* What this exercise asks
1 - Decide whether each statement below agrees with the text on Intel's tax deal, answering yes or no and quoting the deciding words of the text: (a) Water rates rose 5.7% in each of two years. (b) The SIP Fund was meant to pay for day-to-day operations. (c) Measure 50 caps property tax growth at 5% per year.
2 - Carry on the text on Intel's tax deal below, starting right after its last sentence.

* Excerpt to read

The Short Version
- Intel is investing up to $100 billion here and will pay about $350 million in taxes and fees over the life of the deal. The city's share has come to about $256.72 million, and it now depends on that money just to keep the lights on. Read more →
- To fill the hole, the city courts data centers. Their power demand drives up everyone's electric rates, and the city collects a franchise fee on PGE's growing revenue. You pay the city for the privilege of paying more to the city. Read more →
- Meanwhile your bills climbed: water up 5.7% two years running, sewer up 8% twice, road fees up 11–17%. And when Intel went nine weeks without monitoring unsafe emissions, all it got was a citation. Read more →
- The city's first year-round shelter took four years and $17 million pieced together from five outside sources. Its entire affordable housing plan: one project, 110 units, breaking ground in 2027. Read more →
- The pattern: benefits flow to corporations, costs land on residents, and the city manages the damage afterward. Read more →
- The fix: no subsidy without strings. Wage floors, health coverage, and school money in every tax deal. Crisis counselors who show up, lawyers for renters facing eviction, and fees that stop climbing to cover corporate gaps. Read more →
Every claim has a receipt. Tap any line for the deep dive, or keep scrolling for the whole story.
Intel's tax break is worth an estimated $2 billion. The city built its whole budget around the fees it gets back.
On up to $100 billion in investment, Intel pays about $350 million in property taxes and fees over the life of the deal and saves an estimated $2 billion more. The city's share of what it pays has come to about $256.72 million, and the city is now so dependent on that money it uses it just to keep the lights on.
Oregon's Strategic Investment Program lets cities trade property tax exemptions for corporate investment. Under the 2014 Intel agreement, Washington County estimates Intel will invest up to $100 billion and pay about $350 million in property taxes and fees over the life of the deal, split across every taxing district. Independent reporting valued the break at an estimated $2 billion in property taxes Intel would otherwise owe. The city's own share of what Intel pays has come to about $256.72 million. The budget shows the city now leans on that money to fund day-to-day operations, not just the one-time projects it was meant for.
In exchange, Intel paid a negotiated community service fee, a fraction of what full property taxes would have been. That money went into a dedicated SIP Fund, meant for one-time capital projects and kept separate from day-to-day operations.
But Hillsboro's operating costs grew faster than its property tax base could keep up with, because Oregon's Measure 50 caps property tax growth at 3% per year regardless of inflation or rising costs. So the city started raiding the SIP Fund just to balance the budget: $12M transferred into general operations last biennium, $8.5M more this one. The city's own budget now explicitly states that General Fund capital needs will "rely solely on SIP Funds into the foreseeable future."

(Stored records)

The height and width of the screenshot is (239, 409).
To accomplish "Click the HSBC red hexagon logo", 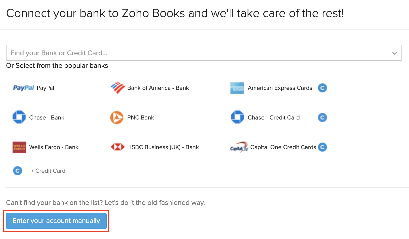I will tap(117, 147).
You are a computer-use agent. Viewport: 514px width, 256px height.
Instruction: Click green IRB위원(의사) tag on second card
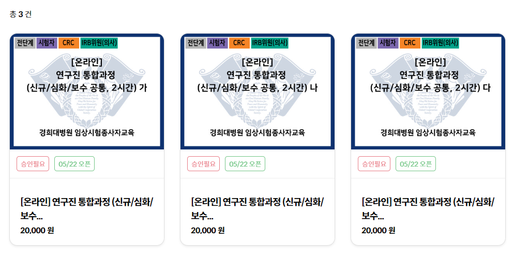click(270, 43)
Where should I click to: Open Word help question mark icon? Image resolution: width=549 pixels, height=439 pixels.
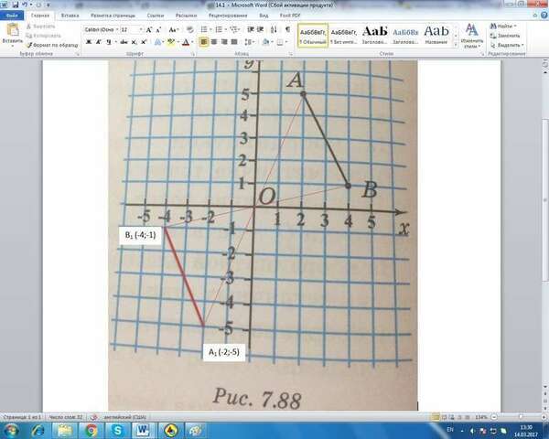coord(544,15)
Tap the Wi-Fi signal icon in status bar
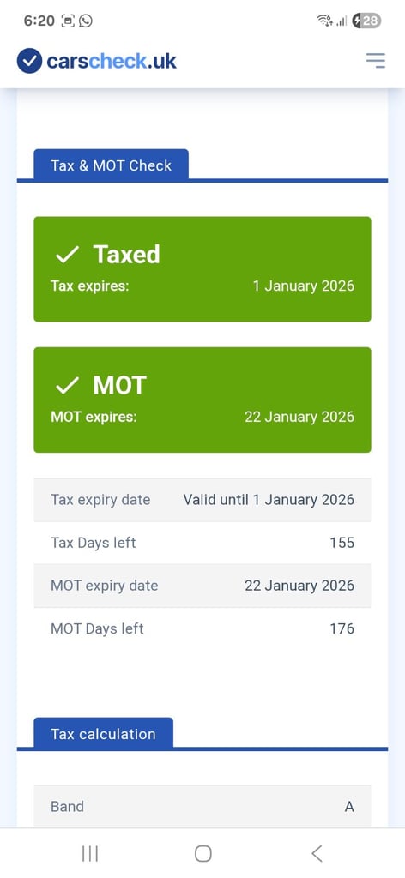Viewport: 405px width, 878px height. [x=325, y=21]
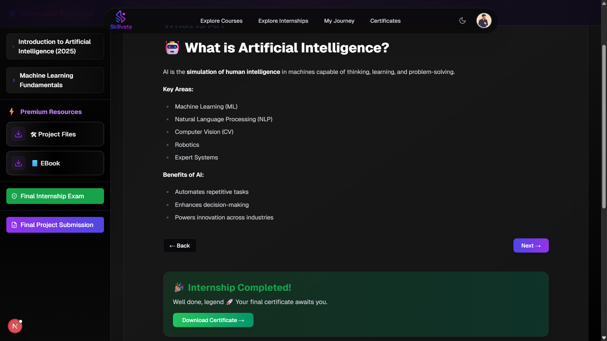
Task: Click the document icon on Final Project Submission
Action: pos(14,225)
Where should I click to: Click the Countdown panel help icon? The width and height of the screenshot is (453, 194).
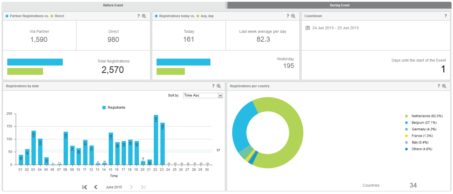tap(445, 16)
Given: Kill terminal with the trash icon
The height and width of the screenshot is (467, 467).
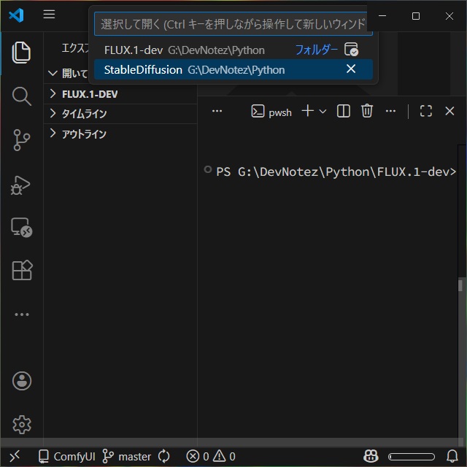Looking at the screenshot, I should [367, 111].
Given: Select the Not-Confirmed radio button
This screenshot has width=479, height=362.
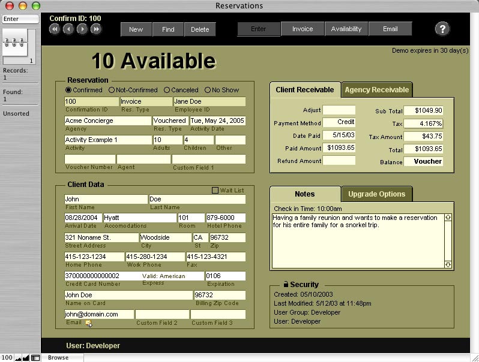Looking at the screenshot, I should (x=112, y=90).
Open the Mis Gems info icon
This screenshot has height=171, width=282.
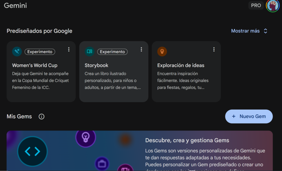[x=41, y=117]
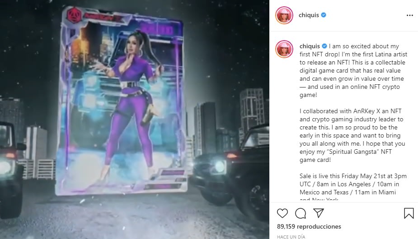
--
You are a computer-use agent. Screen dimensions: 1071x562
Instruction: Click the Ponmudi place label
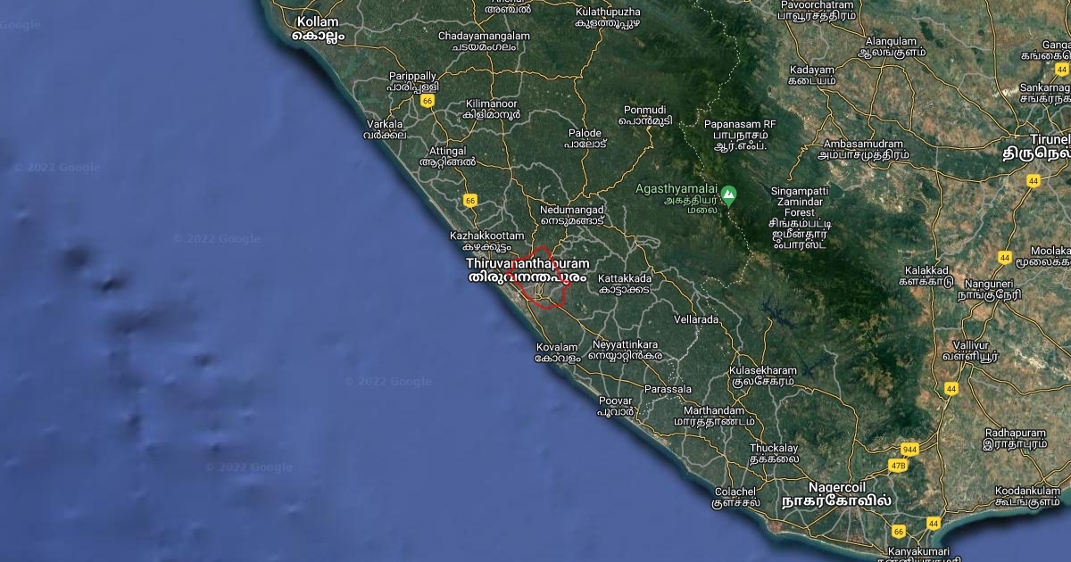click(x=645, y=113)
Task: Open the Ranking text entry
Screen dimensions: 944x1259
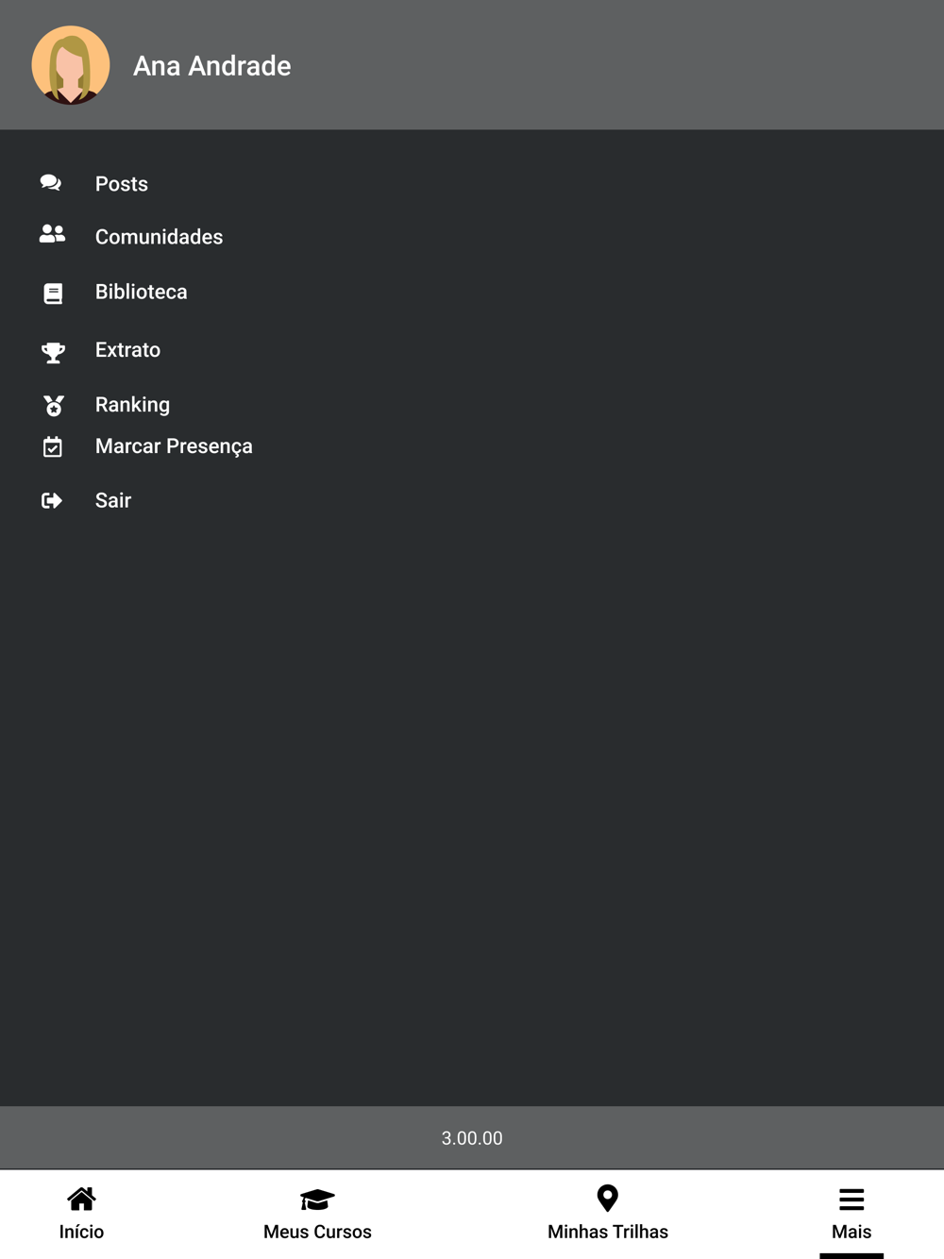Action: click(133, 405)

* Answer list
1 -
(a) Yes: "water up 5.7% two years running".
(b) No: "meant for one-time capital projects and kept separate from day-to-day operations."
(c) No: "caps property tax growth at 3% per year regardless of inflation or rising costs."

2 -
The city built its financial architecture around Intel staying.
The city's response
As the Intel and Genentech SIP agreements finally expire in FY 2025–26, the city is projecting a 15% assessed value increase, though it expects that figure to depreciate rapidly since most of the value is machinery. There is no plan in this budget for what happens when that revenue stream ends.
Karim's take
I'm glad Intel is here. The jobs are real and so are the families they feed. And I get why the city wanted a deal to keep them. But if I built my bar on one regular's tab, that regular would be my boss. The city built its budget on one company's deal, without your input. So guess who the boss is.
Data centers are the city's answer to its own budget problem. You pay for it twice.
The city subsidizes data centers to plug budget gaps. Data centers drive up your electric bill. The city then collects a cut of what you're now paying. You just paid the city for the privilege of paying more to the city.
Facing a structural budget shortfall partly of its own making, the city has been approving data center development in North Hillsboro. Data centers are fast, easy industrial revenue: they consume enormous amounts of electricity, generate franchise fees, and require less infrastructure investment than housing or schools.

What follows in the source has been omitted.